Stored entries:
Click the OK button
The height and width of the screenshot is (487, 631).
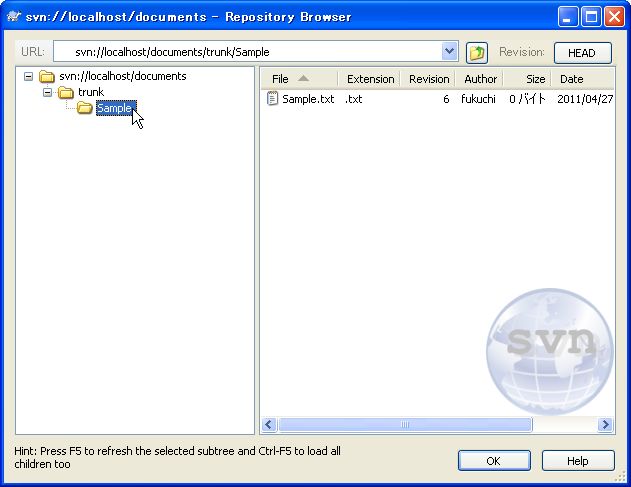tap(494, 461)
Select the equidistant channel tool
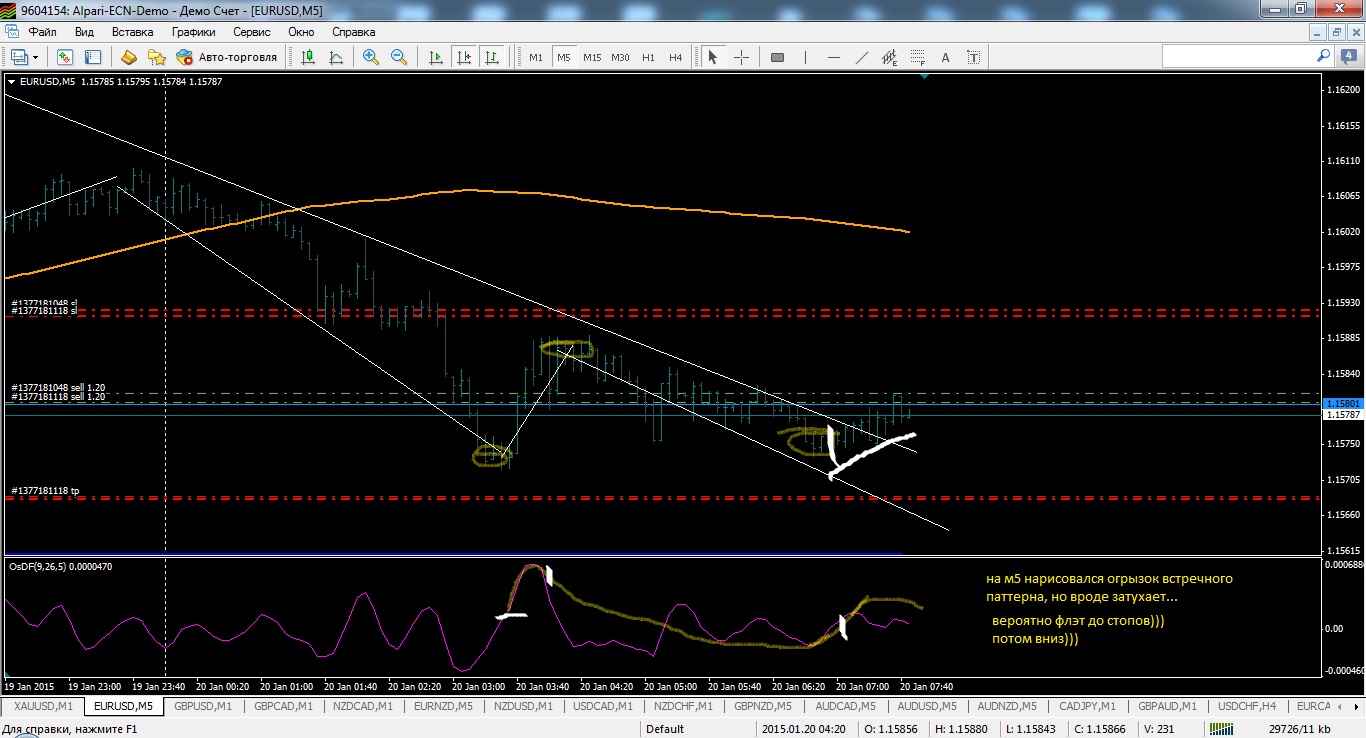The height and width of the screenshot is (738, 1366). tap(889, 57)
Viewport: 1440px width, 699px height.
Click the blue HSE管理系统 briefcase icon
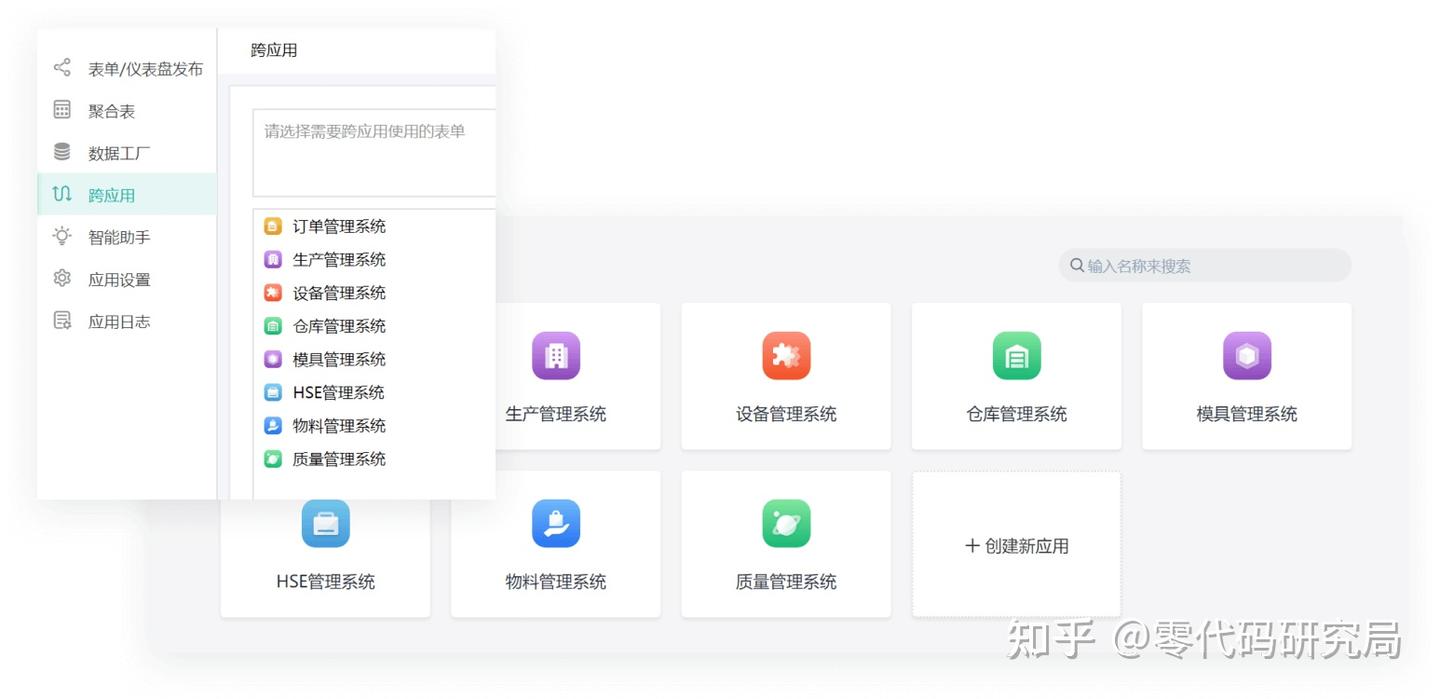(x=326, y=524)
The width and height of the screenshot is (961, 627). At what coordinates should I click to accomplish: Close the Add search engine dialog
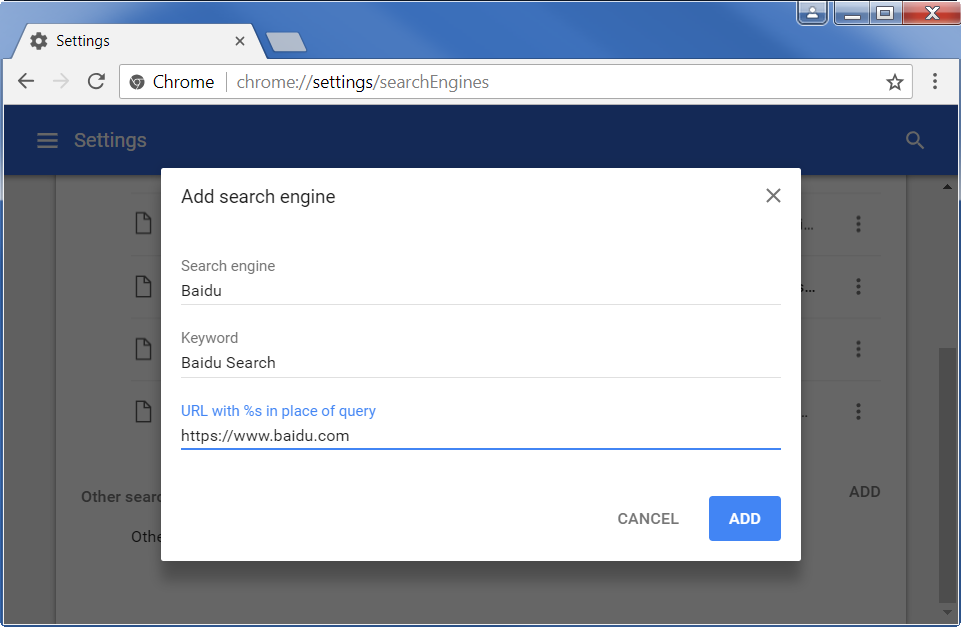773,196
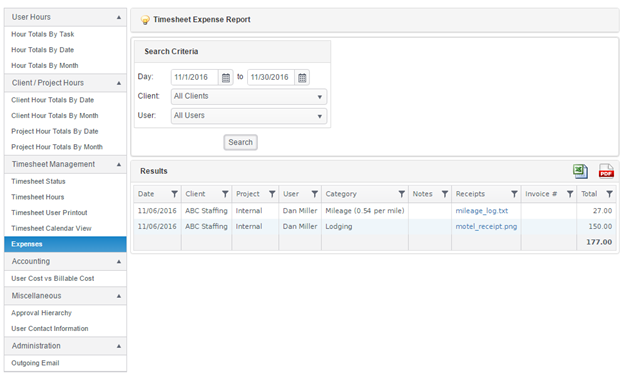
Task: Filter the Client column
Action: click(x=225, y=194)
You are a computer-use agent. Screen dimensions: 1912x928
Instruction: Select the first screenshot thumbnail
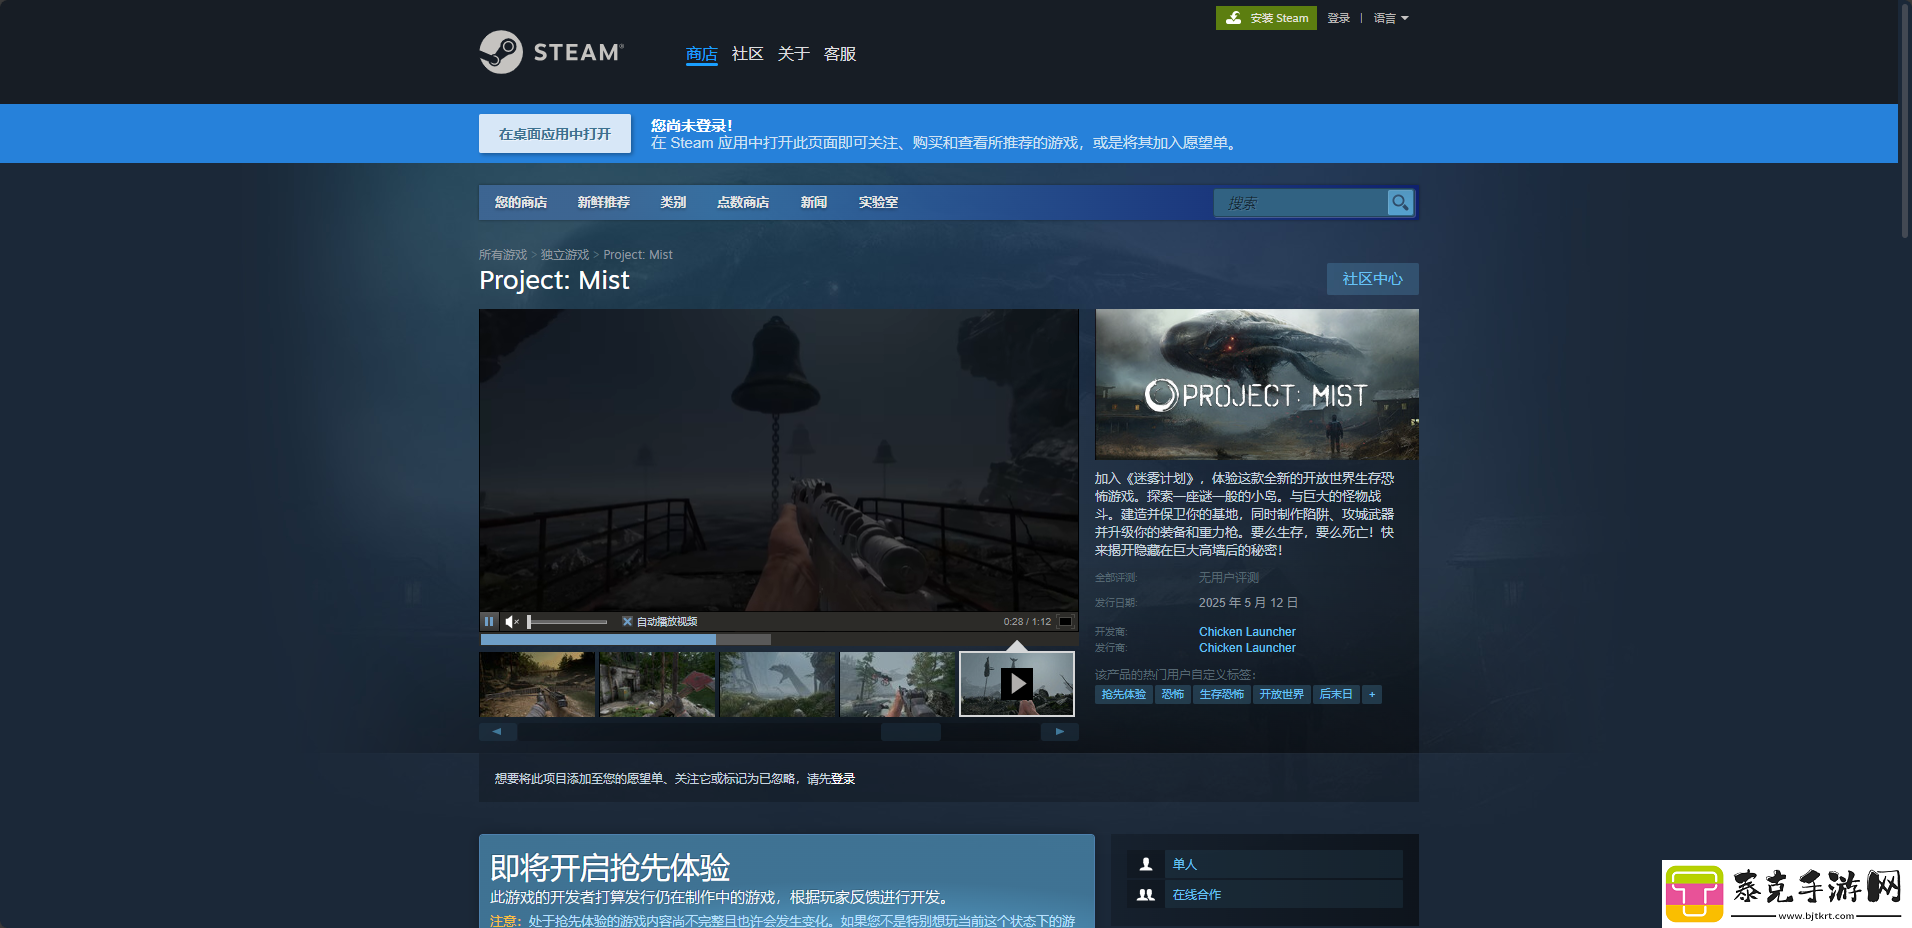537,684
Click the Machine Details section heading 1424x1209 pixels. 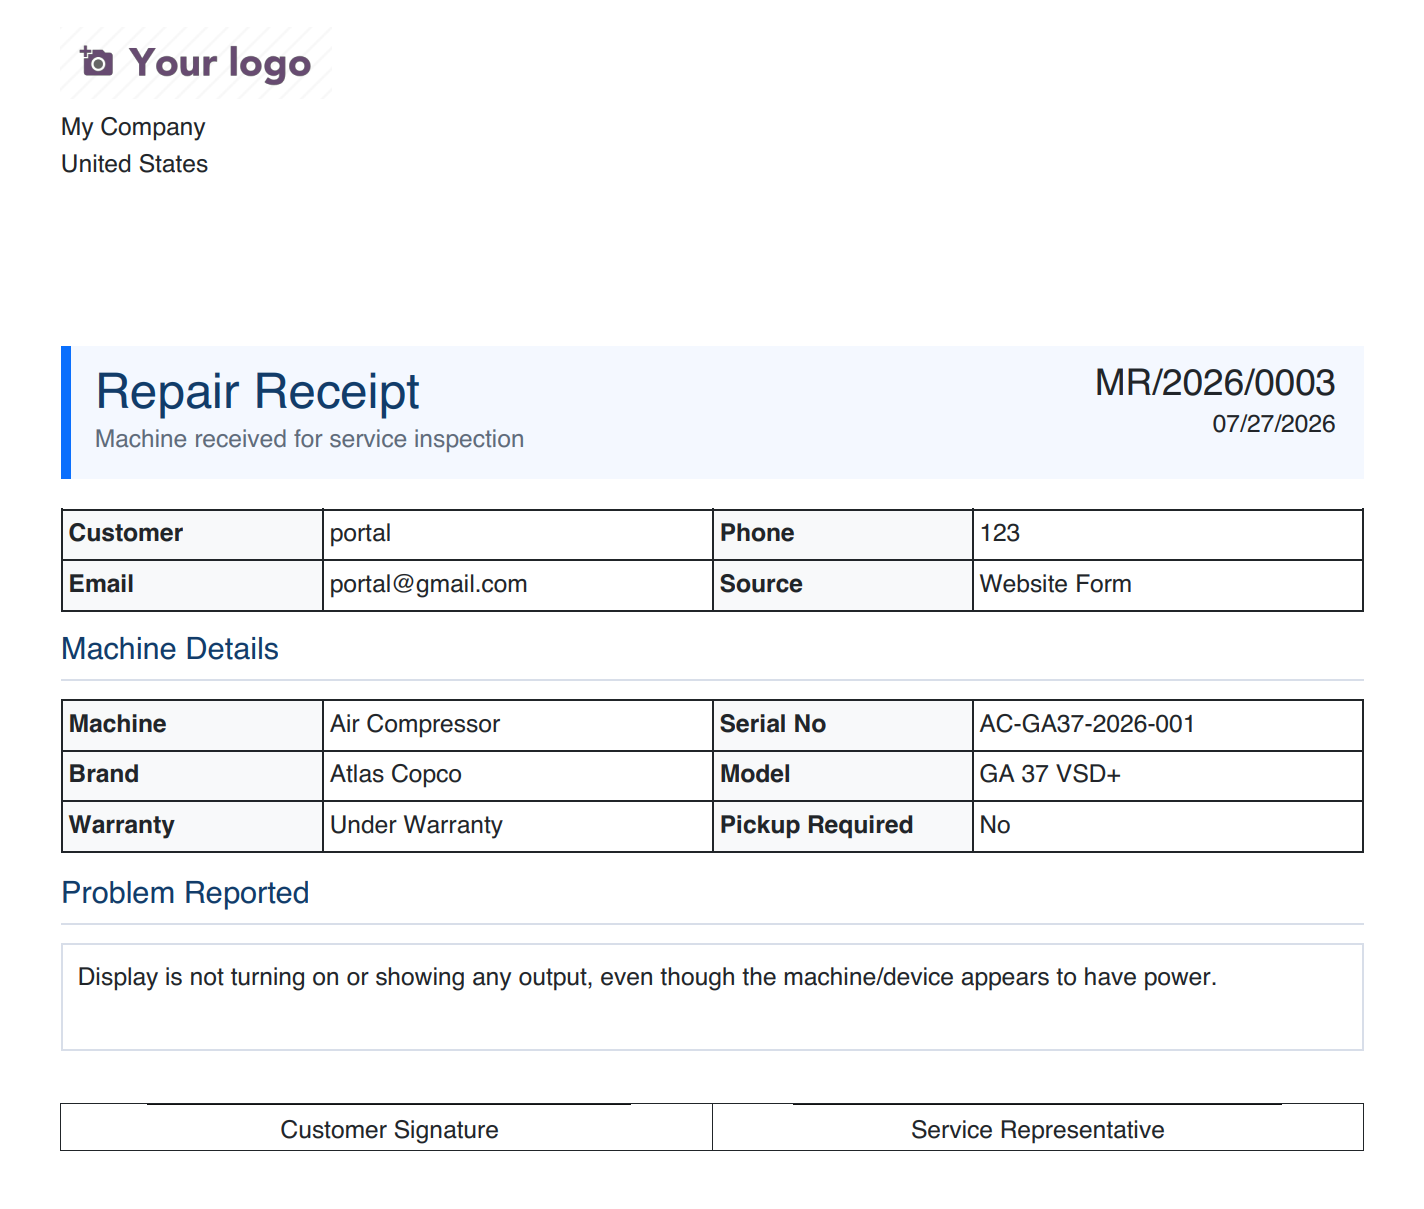pyautogui.click(x=170, y=649)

Instructions for the task: Needed here is a verbatim copy of the data from the first line through the line with "Viewport: 1440px width, 699px height.", without pictures.

Solution:
Click the OK button
The height and width of the screenshot is (487, 631).
tap(494, 461)
Select the equidistant channel tool
The height and width of the screenshot is (738, 1366). tap(889, 57)
Viewport: 1440px width, 699px height.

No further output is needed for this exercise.